Laissez pleurer les chiens

Une histoire vécue. Une famille de cirque allemande, aux origines tziganes, avant et après la deuxième guerre mondiale.

Pour empêcher le départ des siens vers les « camps de la honte », le fils s’engage dans l’armée, comme subalterne. Obligés de se cacher, les femmes, les vieux et les enfants survivent en présentant de petits spectacles. La guerre finie, le fils revient. Il a rencontré une autre femme. Il doit choisir : commencer une vraie vie d’artiste avec elle ou reprendre sa place dans le clan. Une famille qui se disloque est un évènement pire qu’un conflit mondial, c’est une atteinte à la tradition.

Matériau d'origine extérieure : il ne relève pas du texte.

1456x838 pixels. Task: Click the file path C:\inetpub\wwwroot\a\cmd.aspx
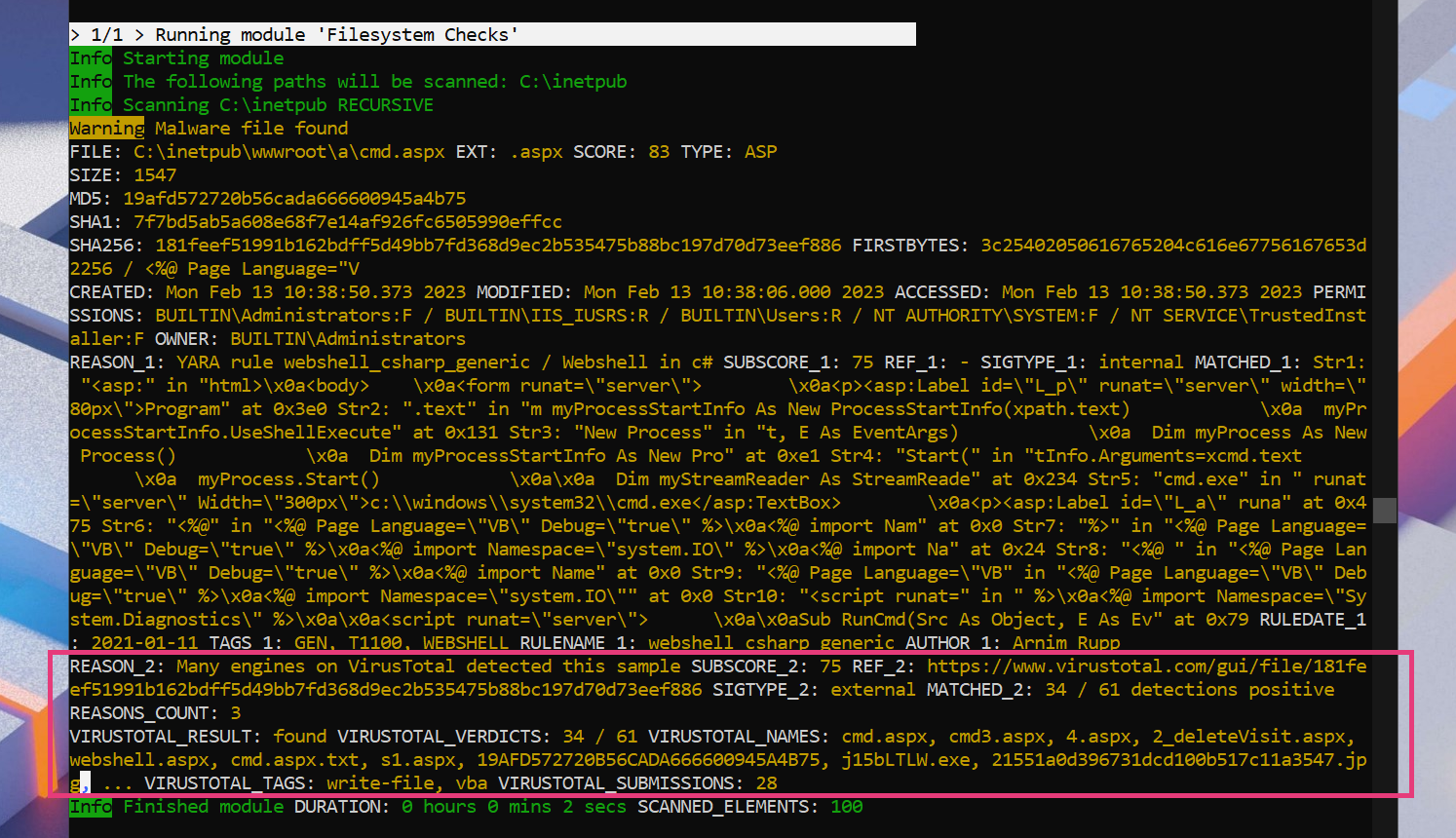point(288,152)
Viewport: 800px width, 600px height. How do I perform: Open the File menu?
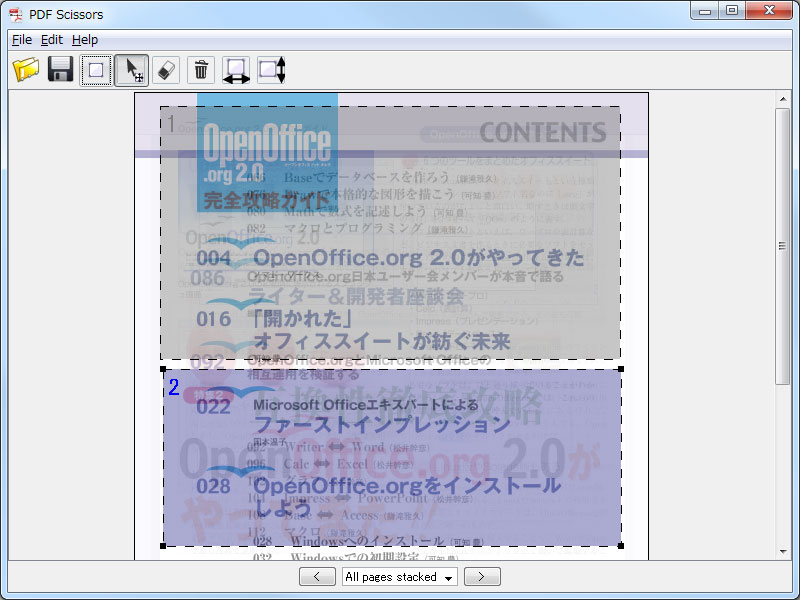tap(21, 40)
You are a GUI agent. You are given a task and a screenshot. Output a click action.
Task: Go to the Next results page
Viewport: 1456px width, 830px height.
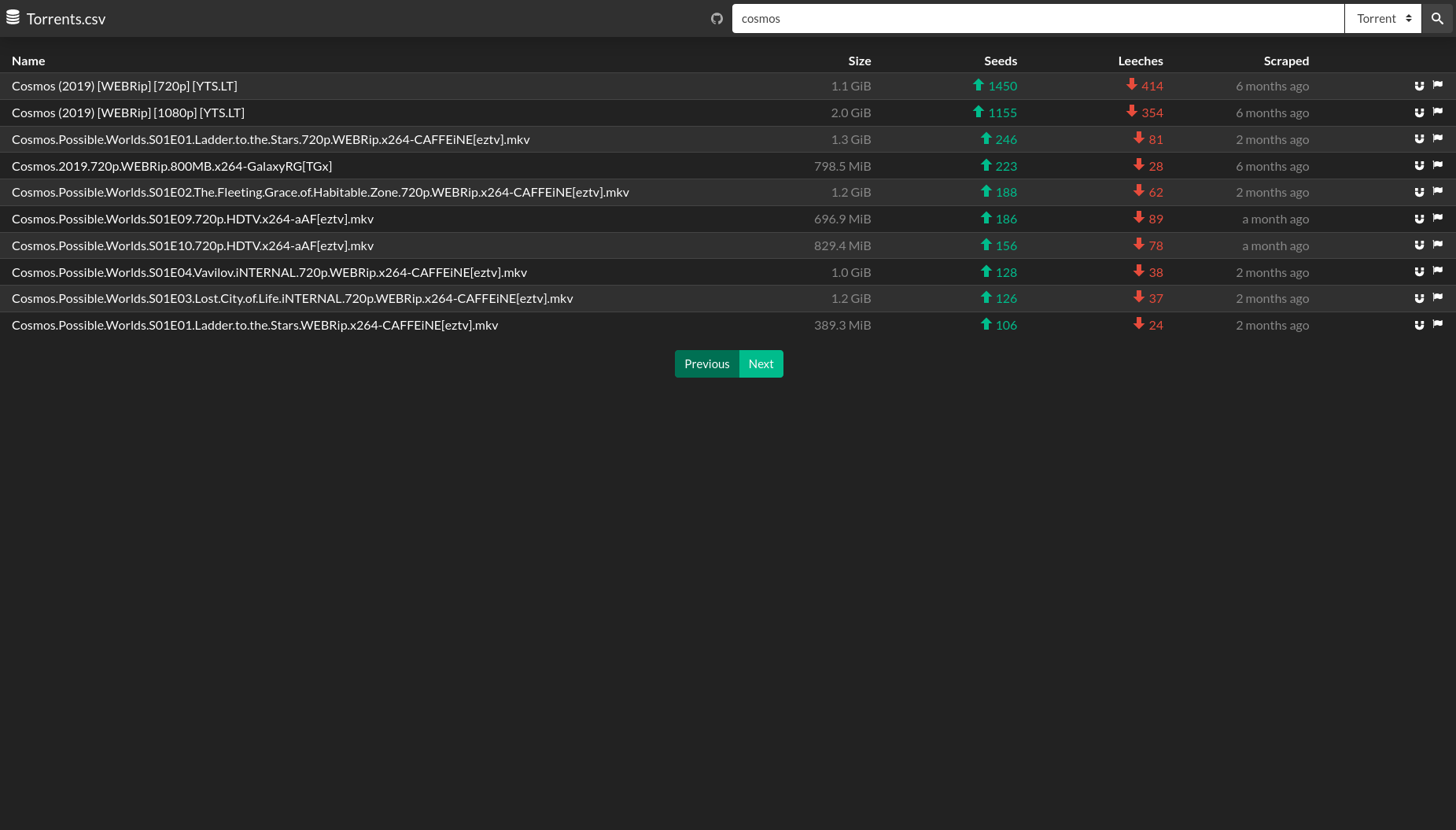(761, 363)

« Si ce récit nous remet en mémoire la barbarie vécue pendant la seconde guerre mondiale, il nous parle aussi de ce rejet toujours présent aujourd’hui envers les familles du voyage » . Etudes Tziganes. (à propos du roman tiré de la pièce - Editions Wallada)

« Michèle Barbier nous parle du présent en nous parlant du passé. Mais avant tout, elle éclaire un point d’histoire laissé obscur, un trou noir dans une décennie où il y a trop de honte ». Gilles Costaz (Journaliste-écrivain)

« Un texte sur l’errance et le voyage, sur la liberté et l’exclusion, servi par quatre comédiens attachants » . La Marseillaise.

« Un moment émouvant en demi-teintes ». Vaucluse-Matin.